* EXERCISE DIRECTIONS
Find the line with "copyright (78, 662)" in the entries below, then reproduce it and every line after it down to and including the line with "A-vitamin (420, 996)", exactly.

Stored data
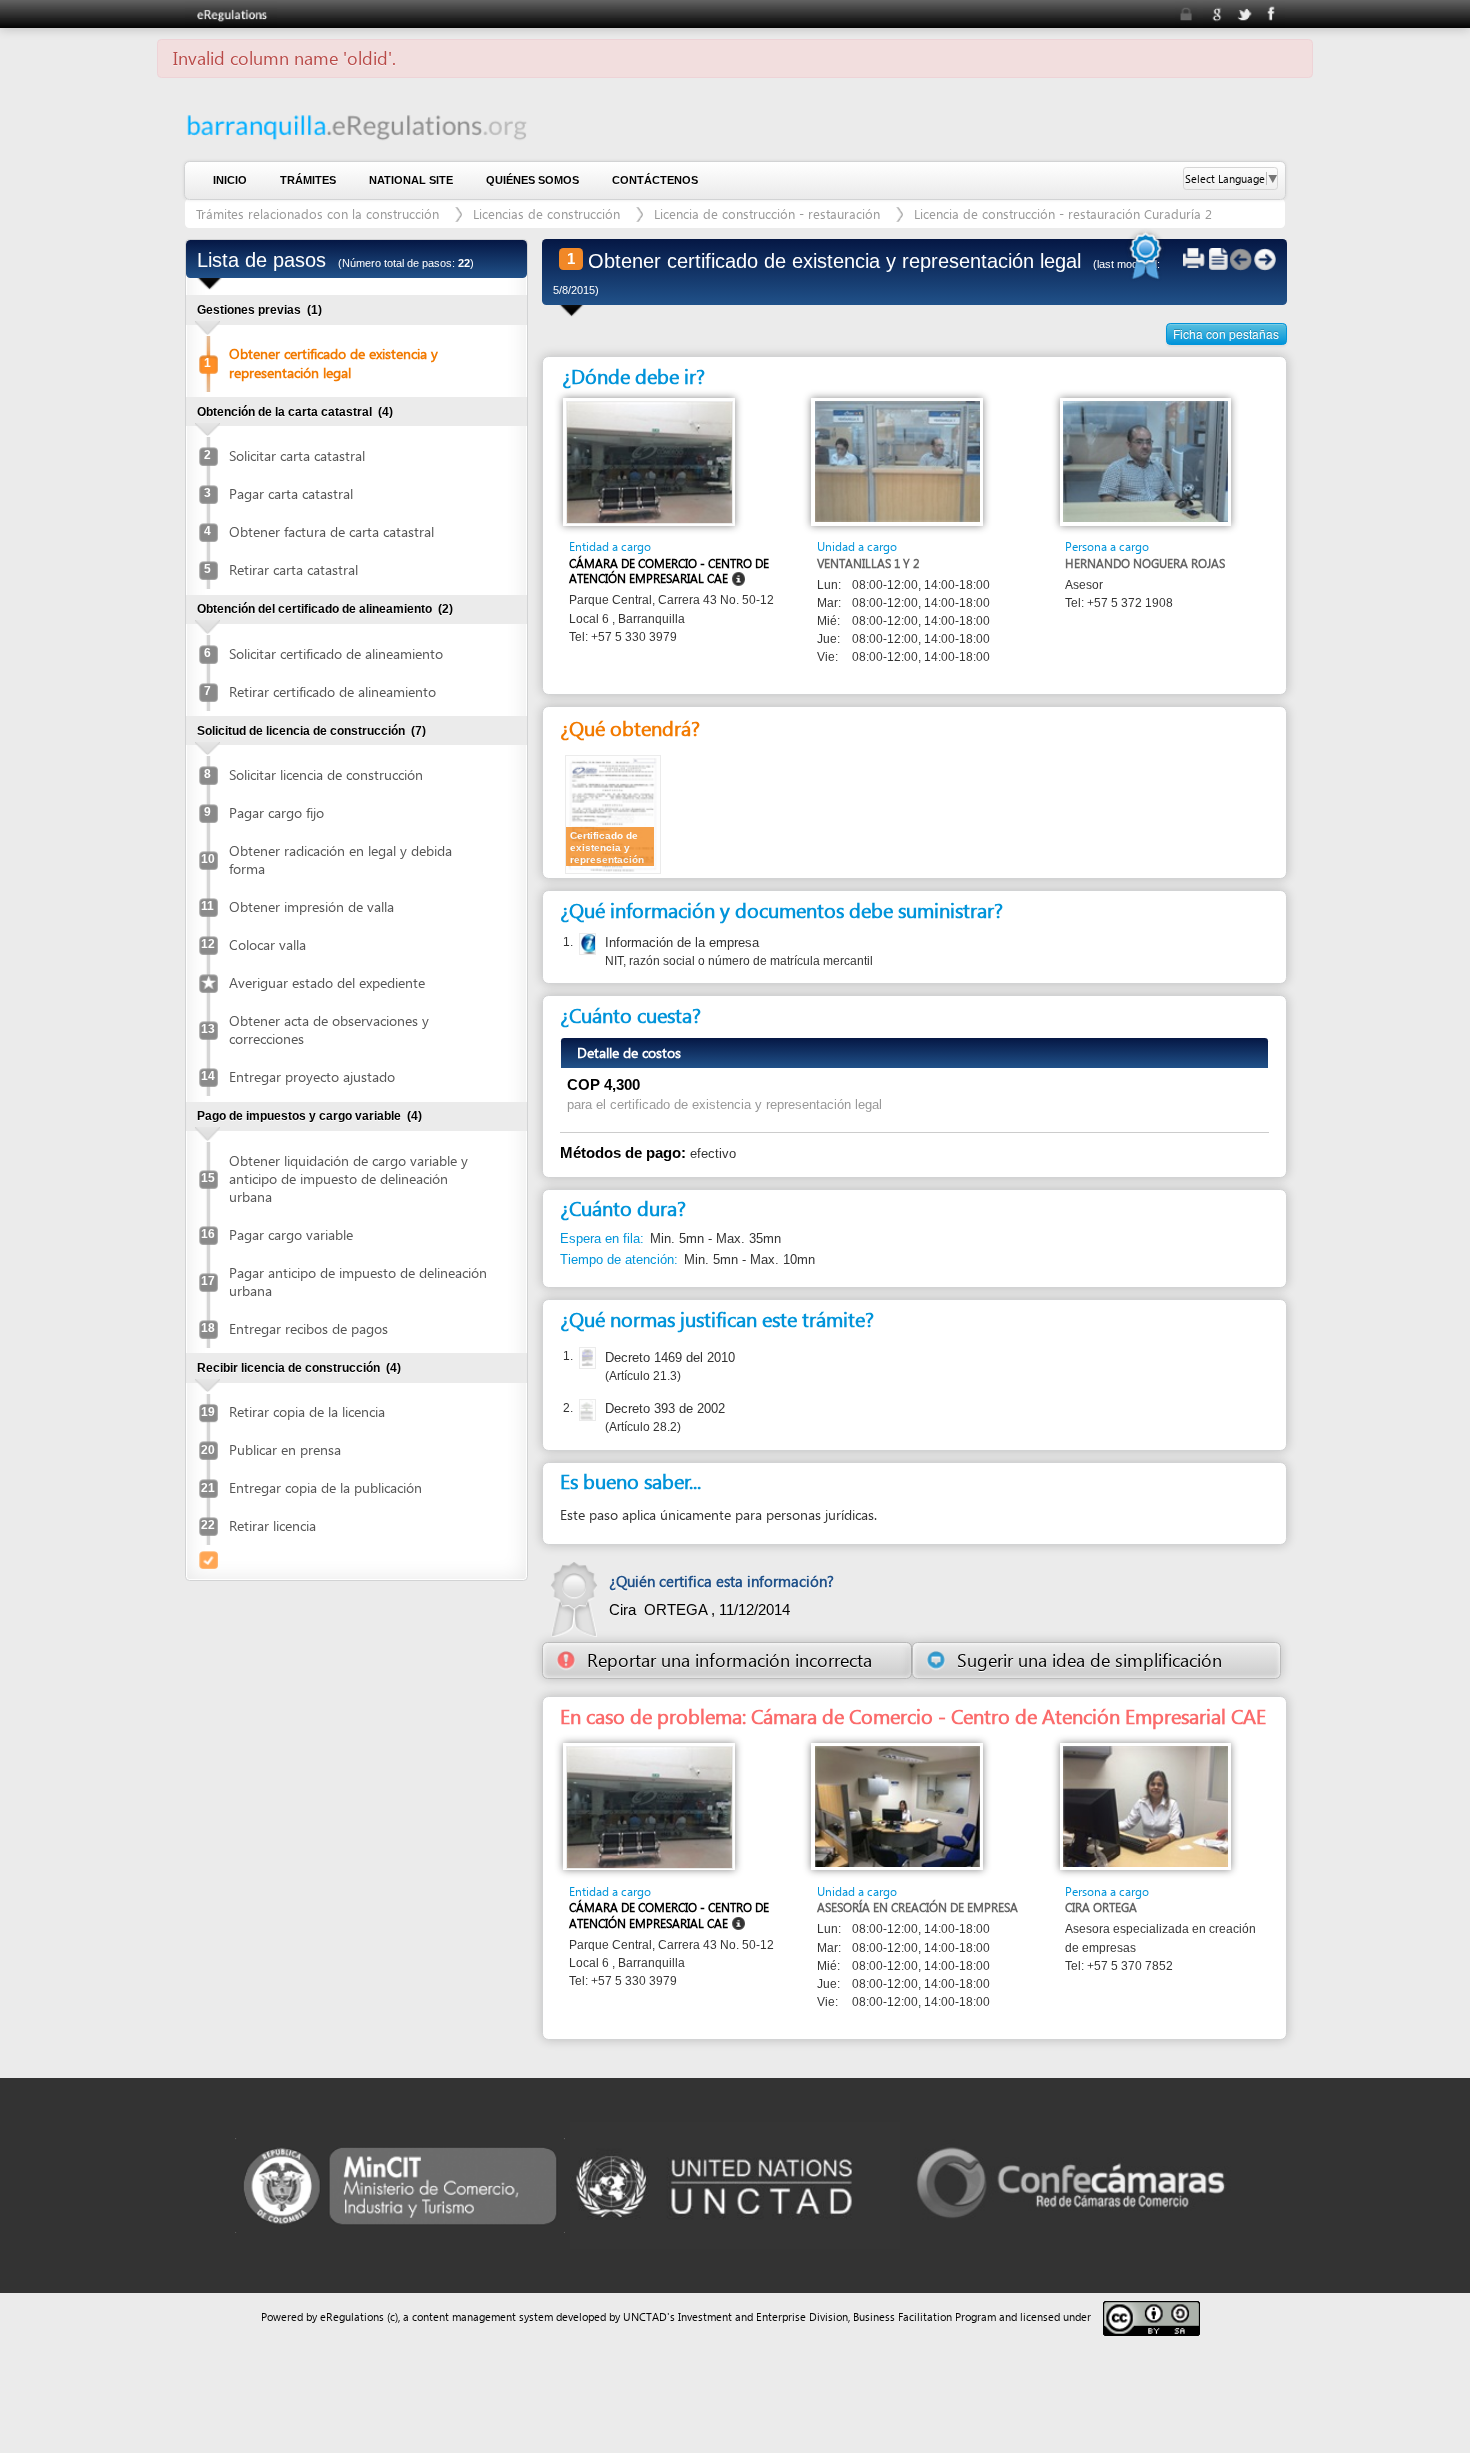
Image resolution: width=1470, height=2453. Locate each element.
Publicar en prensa (285, 1449)
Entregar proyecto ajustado (312, 1076)
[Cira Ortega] (1145, 1805)
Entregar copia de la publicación (325, 1487)
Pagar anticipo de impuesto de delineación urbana (358, 1281)
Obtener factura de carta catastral (331, 531)
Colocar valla (267, 944)
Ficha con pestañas (1226, 333)
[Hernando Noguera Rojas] (1145, 460)
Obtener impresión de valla (311, 906)
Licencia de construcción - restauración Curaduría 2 (1063, 213)
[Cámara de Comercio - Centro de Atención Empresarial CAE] (649, 461)
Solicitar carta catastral (297, 455)
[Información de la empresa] (585, 944)
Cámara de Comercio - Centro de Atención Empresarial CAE (669, 571)
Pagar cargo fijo (276, 812)
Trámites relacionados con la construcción (319, 213)
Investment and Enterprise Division (763, 2316)
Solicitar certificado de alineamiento (336, 653)
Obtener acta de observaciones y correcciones (329, 1029)
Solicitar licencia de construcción (326, 774)
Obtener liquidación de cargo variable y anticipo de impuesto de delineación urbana (348, 1178)
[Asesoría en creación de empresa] (897, 1805)
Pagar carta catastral (291, 493)
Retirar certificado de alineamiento (332, 691)
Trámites (308, 180)
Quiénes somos (532, 180)
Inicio (230, 180)
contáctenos (655, 180)
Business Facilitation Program (924, 2316)
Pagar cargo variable (291, 1234)
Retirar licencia (272, 1525)
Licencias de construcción (546, 213)
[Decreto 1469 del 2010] (585, 1358)
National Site (411, 180)
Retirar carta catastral (293, 569)
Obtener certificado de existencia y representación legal (333, 362)
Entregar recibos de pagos (308, 1328)
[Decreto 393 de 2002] (585, 1410)
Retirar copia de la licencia (307, 1411)
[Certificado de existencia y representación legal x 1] (613, 813)
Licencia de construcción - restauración (769, 213)
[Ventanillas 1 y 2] (897, 460)
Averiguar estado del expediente (327, 982)
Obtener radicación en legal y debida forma (340, 859)
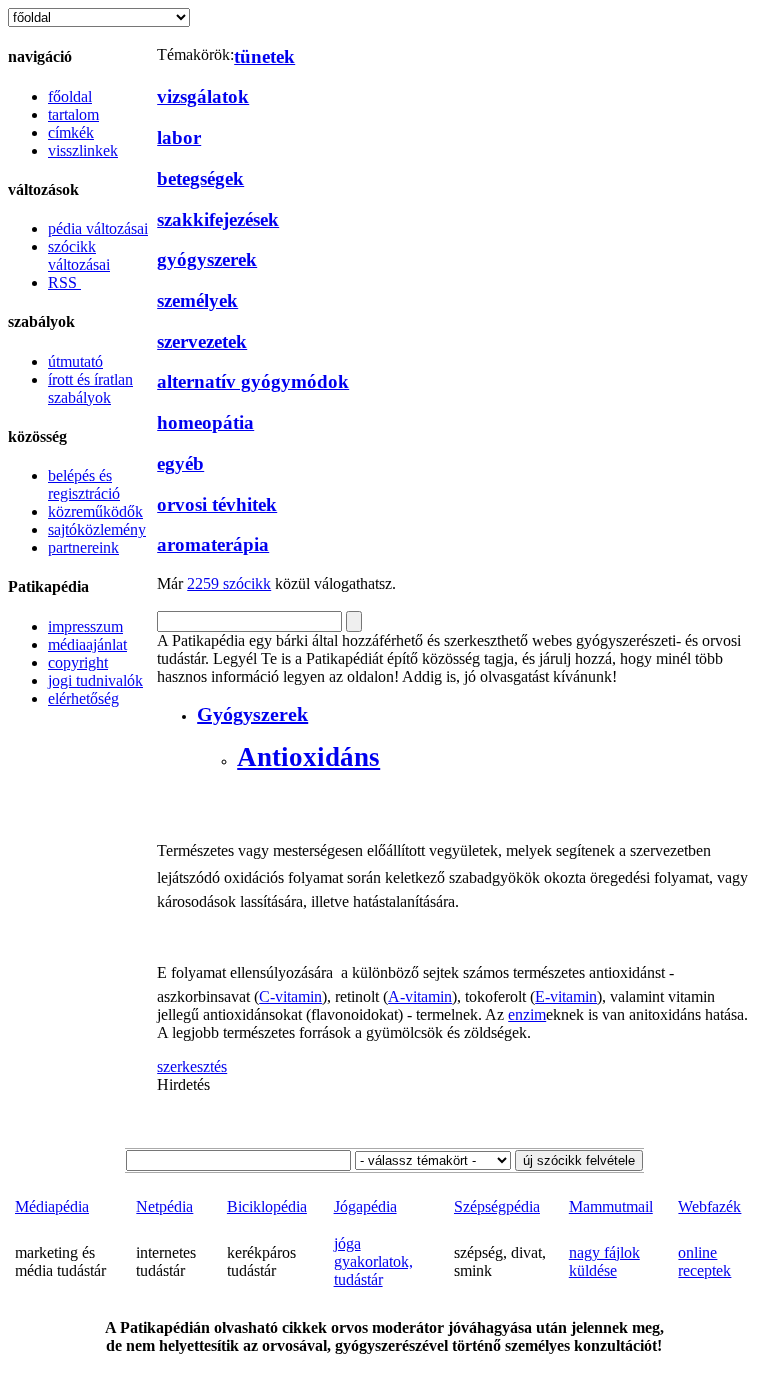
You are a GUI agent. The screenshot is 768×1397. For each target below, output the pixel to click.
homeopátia (205, 422)
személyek (197, 300)
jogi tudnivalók (95, 680)
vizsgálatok (203, 96)
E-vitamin (566, 996)
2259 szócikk (229, 583)
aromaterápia (213, 544)
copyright (78, 662)
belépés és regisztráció (84, 484)
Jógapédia (365, 1206)
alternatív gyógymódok (253, 381)
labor (179, 137)
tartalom (73, 114)
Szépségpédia (497, 1206)
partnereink (83, 547)
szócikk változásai (79, 255)
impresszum (85, 626)
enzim (527, 1014)
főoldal (70, 96)
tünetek (264, 56)
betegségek (200, 178)
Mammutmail (611, 1206)
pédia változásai (98, 228)
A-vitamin (420, 996)
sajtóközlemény (97, 529)
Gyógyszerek (252, 714)
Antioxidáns (308, 757)
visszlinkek (83, 150)
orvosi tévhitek (217, 504)
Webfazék (709, 1206)
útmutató (75, 361)
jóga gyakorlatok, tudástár (373, 1261)
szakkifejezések (218, 219)
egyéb (180, 463)
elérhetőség (83, 698)
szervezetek (202, 341)
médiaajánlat (87, 644)
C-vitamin (290, 996)
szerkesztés (192, 1066)
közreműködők (95, 511)
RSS (64, 282)
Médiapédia (52, 1206)
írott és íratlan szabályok (90, 388)
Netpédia (164, 1206)
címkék (71, 132)
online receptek (704, 1261)
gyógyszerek (207, 259)
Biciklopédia (267, 1206)
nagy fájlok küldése (604, 1261)
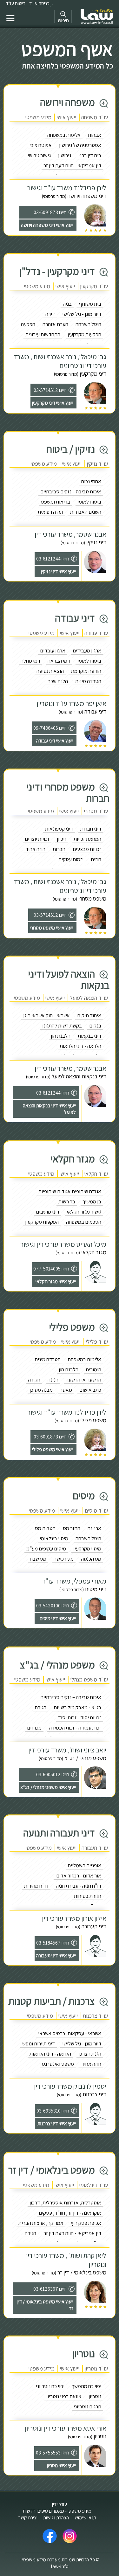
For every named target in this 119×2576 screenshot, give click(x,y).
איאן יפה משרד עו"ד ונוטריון (71, 703)
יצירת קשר (27, 2517)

* SOLUTION TO THIS TASK
copyright (78, 662)
belépés és regisztráció (84, 484)
Jógapédia (365, 1206)
alternatív gyógymódok (253, 381)
labor (179, 137)
tartalom (73, 114)
Szépségpédia (497, 1206)
partnereink (83, 547)
szócikk változásai (79, 255)
impresszum (85, 626)
enzim (527, 1014)
főoldal (70, 96)
tünetek (264, 56)
betegségek (200, 178)
Mammutmail (611, 1206)
pédia változásai (98, 228)
A-vitamin (420, 996)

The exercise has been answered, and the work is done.